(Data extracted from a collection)
^^^^^^^^
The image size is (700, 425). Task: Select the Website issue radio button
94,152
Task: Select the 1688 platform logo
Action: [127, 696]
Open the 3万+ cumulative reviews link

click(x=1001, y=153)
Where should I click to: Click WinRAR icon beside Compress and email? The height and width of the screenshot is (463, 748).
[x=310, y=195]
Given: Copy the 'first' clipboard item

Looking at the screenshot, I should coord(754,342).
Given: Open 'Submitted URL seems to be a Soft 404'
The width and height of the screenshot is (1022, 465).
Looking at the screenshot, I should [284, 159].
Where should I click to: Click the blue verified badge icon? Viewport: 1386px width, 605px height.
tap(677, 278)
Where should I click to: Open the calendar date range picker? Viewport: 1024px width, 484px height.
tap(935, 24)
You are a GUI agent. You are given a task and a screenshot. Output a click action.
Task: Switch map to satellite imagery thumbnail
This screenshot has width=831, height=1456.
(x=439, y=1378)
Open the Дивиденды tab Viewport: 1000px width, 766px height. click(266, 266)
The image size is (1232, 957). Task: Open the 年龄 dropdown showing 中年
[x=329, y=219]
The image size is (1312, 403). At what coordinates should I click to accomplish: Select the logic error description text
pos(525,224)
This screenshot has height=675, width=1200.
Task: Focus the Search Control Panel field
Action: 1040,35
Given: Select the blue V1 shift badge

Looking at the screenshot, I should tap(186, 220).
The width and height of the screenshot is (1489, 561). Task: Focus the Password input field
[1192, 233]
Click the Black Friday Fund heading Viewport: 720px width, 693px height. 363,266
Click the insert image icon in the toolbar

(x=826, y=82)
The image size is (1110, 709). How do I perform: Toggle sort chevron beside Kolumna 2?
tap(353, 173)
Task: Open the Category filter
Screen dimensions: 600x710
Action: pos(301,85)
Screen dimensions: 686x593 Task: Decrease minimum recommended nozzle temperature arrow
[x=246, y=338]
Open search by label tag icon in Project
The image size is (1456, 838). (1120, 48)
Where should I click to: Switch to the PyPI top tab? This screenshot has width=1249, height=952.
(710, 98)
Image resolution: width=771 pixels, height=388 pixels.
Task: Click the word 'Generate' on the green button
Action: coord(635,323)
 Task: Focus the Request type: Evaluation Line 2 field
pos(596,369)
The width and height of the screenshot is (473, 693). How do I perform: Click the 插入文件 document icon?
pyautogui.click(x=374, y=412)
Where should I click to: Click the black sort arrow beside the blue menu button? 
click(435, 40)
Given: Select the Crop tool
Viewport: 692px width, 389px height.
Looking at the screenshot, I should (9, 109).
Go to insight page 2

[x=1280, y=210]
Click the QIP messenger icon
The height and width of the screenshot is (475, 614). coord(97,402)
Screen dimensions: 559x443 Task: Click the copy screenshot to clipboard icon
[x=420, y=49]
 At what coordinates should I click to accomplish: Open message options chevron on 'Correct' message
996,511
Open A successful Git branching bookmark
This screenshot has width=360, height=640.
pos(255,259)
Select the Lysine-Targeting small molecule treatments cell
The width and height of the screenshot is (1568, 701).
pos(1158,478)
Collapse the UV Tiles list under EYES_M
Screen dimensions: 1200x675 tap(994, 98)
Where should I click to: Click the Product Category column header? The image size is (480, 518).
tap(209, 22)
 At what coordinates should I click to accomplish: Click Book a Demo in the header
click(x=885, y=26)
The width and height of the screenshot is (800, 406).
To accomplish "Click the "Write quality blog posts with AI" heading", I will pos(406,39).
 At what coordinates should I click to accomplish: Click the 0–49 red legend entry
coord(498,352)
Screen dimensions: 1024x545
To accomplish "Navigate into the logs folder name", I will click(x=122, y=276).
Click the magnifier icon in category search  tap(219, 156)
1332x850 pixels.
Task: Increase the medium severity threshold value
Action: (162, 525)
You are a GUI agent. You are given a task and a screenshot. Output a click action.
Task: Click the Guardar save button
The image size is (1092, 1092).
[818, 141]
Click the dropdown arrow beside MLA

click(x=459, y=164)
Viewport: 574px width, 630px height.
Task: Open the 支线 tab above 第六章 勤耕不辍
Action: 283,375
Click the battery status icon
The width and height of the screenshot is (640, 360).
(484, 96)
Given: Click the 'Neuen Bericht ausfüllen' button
^^^^^^^^
▸ What the exercise asks:
Among the lines above, find those with the word "will". Copy them.

▸ Task solution:
To accomplish "Click the "Write quality blog posts with AI" heading", I will pos(406,39).
To accomplish "Navigate into the logs folder name", I will click(x=122, y=276).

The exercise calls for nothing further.